Quais os efeitos da aprovação do PL 4576?
Diretamente, é difícil prever o impacto apenas com a votação de ontem. Porém, a retirada da Petrobras da operação única, [se deu] pelas justificativas usadas pelo senador [José] Serra [PSDB-SP] e pelo apoiadores, como o deputado [José Carlos] Aleluia [DEM-BA], de acelerar os novos leilões das novas áreas do pré-sal.
Se você acelera os novos leilões, as empresas internacionais vêm para o Brasil. Consequentemente, vai ter múltiplos operadores nos diversos campos [de exploração de petróleo], de forma diferente. É uma operação com riscos distintos, porque cada operador tem uma cultura de risco de acidente e risco ambiental distinta.

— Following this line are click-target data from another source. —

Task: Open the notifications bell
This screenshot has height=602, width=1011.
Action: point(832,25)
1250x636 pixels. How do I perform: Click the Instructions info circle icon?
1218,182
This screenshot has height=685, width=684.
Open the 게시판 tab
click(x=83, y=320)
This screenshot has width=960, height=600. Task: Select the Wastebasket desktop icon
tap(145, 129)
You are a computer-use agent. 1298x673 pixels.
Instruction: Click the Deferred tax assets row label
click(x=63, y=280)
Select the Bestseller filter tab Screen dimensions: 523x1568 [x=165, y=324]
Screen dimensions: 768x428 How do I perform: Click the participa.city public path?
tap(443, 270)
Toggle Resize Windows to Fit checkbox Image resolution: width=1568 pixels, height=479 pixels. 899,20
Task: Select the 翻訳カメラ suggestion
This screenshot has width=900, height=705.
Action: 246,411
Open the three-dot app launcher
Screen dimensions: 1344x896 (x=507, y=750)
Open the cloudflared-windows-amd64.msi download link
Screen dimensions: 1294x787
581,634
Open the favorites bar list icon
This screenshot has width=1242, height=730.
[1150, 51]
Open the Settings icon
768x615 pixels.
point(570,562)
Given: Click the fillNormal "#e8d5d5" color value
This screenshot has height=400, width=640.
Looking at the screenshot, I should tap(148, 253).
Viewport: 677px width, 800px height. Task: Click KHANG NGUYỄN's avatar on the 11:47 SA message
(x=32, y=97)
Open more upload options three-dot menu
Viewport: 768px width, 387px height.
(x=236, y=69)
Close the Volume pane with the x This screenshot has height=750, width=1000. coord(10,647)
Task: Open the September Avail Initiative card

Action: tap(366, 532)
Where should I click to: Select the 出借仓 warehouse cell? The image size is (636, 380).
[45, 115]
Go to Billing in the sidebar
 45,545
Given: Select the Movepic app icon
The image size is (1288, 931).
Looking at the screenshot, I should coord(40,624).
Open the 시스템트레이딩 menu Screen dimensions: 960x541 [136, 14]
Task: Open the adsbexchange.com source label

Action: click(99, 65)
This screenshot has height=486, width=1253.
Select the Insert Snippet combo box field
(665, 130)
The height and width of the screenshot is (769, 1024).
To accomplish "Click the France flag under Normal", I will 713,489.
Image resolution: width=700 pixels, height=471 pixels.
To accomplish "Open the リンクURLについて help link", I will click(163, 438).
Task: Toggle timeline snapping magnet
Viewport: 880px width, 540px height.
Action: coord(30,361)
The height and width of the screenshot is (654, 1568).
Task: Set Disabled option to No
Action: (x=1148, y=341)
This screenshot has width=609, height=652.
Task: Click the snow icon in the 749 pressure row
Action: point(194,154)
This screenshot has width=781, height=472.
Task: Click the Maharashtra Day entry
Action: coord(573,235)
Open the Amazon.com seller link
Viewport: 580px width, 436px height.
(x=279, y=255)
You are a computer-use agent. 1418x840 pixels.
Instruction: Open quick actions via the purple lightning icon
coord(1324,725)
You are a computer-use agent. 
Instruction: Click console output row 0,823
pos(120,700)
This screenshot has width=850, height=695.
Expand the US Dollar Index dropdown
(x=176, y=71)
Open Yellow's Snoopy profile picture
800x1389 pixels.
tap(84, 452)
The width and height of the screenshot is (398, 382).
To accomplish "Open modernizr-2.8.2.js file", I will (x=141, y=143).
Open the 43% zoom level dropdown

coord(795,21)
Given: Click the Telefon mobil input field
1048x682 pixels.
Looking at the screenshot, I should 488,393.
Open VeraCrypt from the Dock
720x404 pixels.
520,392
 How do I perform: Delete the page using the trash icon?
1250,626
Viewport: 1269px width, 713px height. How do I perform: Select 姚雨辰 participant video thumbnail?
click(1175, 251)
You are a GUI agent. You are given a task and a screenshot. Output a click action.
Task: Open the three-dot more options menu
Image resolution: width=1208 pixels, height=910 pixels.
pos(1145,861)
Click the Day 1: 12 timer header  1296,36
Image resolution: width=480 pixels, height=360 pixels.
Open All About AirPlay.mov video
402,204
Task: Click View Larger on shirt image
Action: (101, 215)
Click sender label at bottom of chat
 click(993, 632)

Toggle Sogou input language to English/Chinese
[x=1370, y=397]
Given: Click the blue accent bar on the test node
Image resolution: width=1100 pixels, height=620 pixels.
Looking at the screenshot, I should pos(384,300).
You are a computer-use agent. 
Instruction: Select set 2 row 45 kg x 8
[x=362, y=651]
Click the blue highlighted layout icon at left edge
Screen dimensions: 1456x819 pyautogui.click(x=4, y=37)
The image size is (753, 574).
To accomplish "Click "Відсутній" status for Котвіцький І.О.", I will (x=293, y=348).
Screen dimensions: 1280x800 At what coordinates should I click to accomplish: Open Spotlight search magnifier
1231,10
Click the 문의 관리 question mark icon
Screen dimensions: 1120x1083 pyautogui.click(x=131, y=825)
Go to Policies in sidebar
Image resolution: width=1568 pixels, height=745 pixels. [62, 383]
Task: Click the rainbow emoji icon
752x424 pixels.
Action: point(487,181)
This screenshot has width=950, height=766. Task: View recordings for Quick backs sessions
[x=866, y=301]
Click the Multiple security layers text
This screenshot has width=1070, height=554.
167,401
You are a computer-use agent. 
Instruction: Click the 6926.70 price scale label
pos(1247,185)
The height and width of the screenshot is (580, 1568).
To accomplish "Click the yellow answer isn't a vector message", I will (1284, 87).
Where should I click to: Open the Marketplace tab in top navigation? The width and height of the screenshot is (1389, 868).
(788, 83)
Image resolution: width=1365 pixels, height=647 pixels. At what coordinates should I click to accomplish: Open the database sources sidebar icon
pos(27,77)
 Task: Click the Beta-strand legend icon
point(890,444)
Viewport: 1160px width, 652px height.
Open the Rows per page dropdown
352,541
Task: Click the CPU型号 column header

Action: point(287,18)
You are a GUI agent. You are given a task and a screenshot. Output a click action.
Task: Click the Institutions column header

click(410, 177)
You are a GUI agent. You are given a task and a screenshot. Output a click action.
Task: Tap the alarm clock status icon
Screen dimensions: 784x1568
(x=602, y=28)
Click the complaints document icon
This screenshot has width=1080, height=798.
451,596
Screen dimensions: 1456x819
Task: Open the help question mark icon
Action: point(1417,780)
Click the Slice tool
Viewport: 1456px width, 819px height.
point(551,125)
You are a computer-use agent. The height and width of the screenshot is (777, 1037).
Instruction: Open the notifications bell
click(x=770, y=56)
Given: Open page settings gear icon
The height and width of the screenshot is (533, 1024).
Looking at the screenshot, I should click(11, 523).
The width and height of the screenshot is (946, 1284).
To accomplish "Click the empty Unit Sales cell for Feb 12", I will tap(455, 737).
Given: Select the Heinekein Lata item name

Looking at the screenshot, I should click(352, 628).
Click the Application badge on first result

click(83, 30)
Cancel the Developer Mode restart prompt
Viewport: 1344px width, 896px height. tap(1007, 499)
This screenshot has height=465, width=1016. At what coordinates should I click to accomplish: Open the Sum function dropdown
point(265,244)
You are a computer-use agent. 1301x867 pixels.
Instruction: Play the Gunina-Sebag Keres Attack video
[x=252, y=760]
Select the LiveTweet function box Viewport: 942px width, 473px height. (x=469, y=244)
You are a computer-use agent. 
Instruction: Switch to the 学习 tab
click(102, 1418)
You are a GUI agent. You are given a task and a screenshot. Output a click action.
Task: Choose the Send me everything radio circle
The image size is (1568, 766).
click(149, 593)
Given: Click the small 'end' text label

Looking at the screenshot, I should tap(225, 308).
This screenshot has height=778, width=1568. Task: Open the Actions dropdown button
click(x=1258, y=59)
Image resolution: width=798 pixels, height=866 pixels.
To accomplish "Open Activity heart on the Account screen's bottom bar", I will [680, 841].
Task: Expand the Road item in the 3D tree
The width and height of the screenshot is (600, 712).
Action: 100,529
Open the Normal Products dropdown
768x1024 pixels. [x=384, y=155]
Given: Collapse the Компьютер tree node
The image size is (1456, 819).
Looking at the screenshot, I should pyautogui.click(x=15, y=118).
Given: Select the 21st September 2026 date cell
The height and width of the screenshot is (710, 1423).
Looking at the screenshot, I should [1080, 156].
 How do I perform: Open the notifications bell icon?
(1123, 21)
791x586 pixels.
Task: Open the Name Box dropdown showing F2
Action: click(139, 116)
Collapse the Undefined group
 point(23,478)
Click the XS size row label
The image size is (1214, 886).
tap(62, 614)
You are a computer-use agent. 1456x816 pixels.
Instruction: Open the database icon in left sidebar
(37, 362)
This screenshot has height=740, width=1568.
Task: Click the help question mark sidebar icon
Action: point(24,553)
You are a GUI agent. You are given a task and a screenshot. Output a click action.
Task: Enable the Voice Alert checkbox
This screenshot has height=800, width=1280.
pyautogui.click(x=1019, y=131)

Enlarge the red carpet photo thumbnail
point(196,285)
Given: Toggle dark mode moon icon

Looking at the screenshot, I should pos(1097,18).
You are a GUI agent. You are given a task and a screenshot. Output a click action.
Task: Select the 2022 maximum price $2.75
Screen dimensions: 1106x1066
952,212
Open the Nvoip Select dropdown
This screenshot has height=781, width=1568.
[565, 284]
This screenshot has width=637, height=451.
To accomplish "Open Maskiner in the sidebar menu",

O principal efeito negativo para o Brasil que é cada um deles vai ter uma escolha tecnológica e uma cadeia de fornecedores próprias, que serão, provavelmente, internacionais. Eles vão importar sondas, plataformas, equipamentos submersos e, portanto, inviabilizar a expansão da indústria nacional de equipamentos para o setor de petróleo.
O problema central, para mim, não está, necessariamente, na operação da Petrobras, mas na velocidade que isso vai se dar para os novos leilões. Isso remete a outra questão: a Petrobras tem um problema de curto prazo, que é de dívida. Ela, nos próximos três anos, provavelmente, não teria condições de entrar em novos leilões. O volume de dívidas que vence em 2016, 2017 e 2018 é muito grande. Ela não teria condições de, além de fazer seus investimentos, viabilizar sua participação em novas áreas do pré-sal a serem abertas.
Porém, essa é uma questão de curto prazo, porque, a partir daí, seja pela estratégia adotada pelo plano de negócios da empresa (que é vender os ativos não ligados diretamente à exploração de petróleo), seja por uma estratégia alternativa (de tentar equacionar o processo de dívida com renegociação, em uma visão de mais longo prazo), a Petrobras sairia dessa crise financeira nos próximos três ou quatro anos.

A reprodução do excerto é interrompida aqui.